Auch in Niedersachsen haben die Behörden auf zwei Höfen Eier mit der dioxinähnlichen Substanz PCB identifiziert. Damit verdichteten sich am Donnerstagabend die Hinweise darauf, dass es sich bei den Funden PCB-belasteter Bio-Eier in der vergangenen Woche in Nordrhein-Westfalen nicht um einen Einzelfall gehandelt hat, wie bisher angenommen wurde.

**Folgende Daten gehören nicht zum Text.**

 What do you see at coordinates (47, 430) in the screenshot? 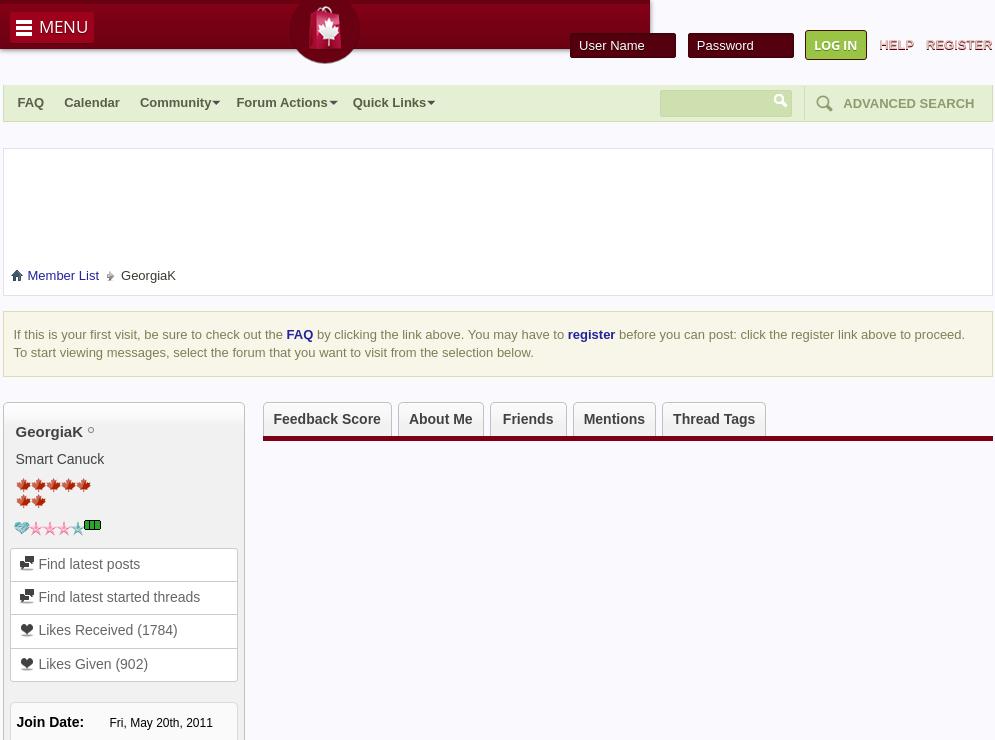
I see `'GeorgiaK'` at bounding box center [47, 430].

Das Agrarministerium in Hannover teilte am Abend mit, zwei Höfe seien gesperrt worden, die ausgelieferten Eier schon zurückgerufen. Es handelt sich abermals um Freiland-, nicht aber um Bio-Eier. Nähere Angaben über die Größe der Betriebe oder Ausmaß der Kontaminierung wurden zunächst nicht gemacht.

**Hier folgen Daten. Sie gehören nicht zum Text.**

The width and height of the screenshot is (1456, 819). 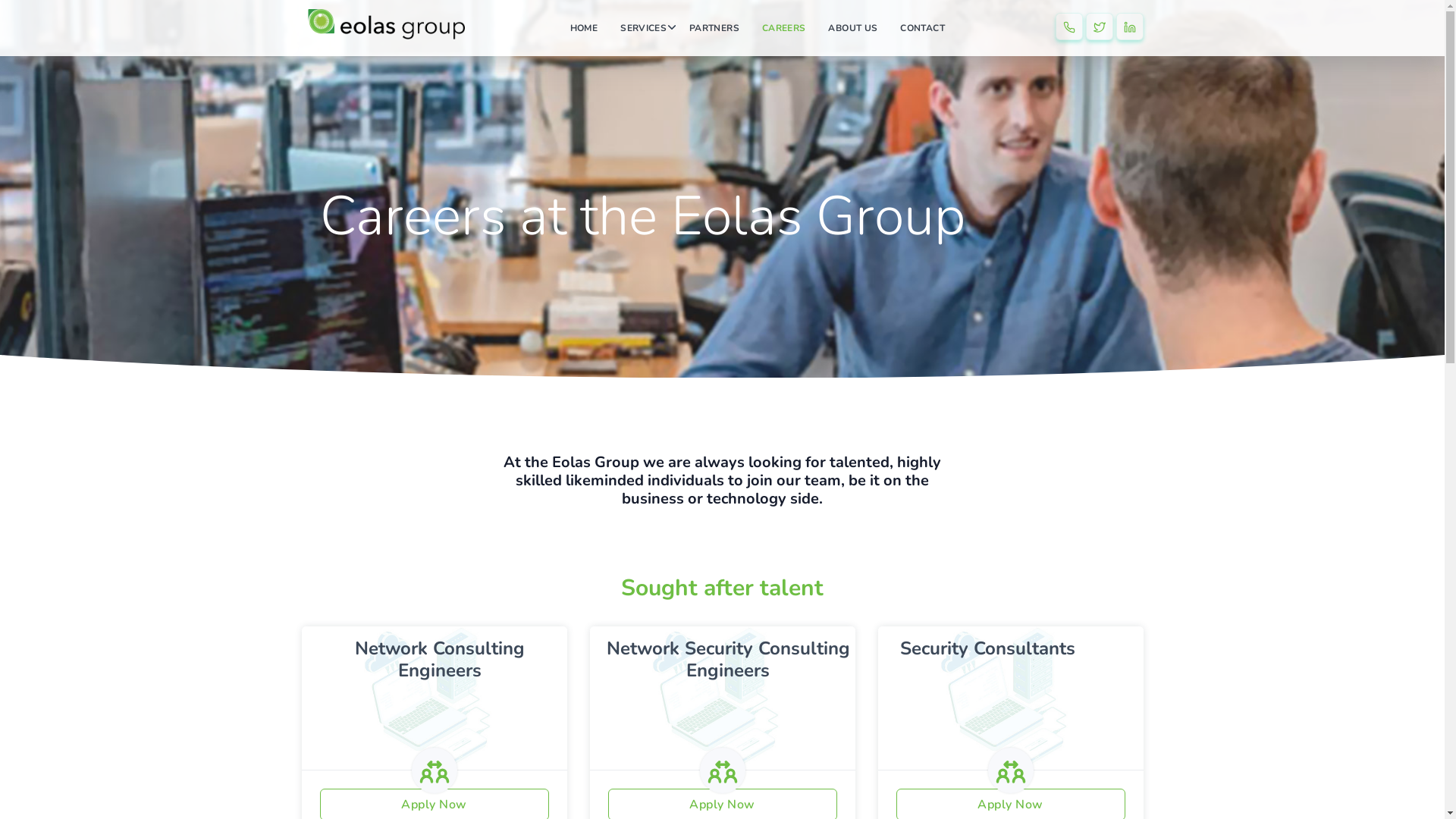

In den vergangenen Wochen waren wohl mehrere zehntausend Bio-Eier mit PCB-Werten über dem gesetzlichen Höchstwert in den Handel geraten. Eine akute Gesundheitsgefahr durch den VErzehr besteht aber nicht.
Wie am Donnerstag bekannt wurde, gerieten ferner weitere rund 7000 belasteten Eier aus Nordrhein-Westfalen noch nach Bekanntwerden der Höchstwertüberschreitungen in den Handel. Einem Großhändler aus Euskirchen sei ein „Etikettierungsfehler“ unterlaufen, verlautete am Donnerstag aus dem Agrarministerium Nordrhein-Westfalens. Die Ursache für die Kontaminierung von Eiern auf einem Biohof in Ostwestfalen sei noch immer unbekannt.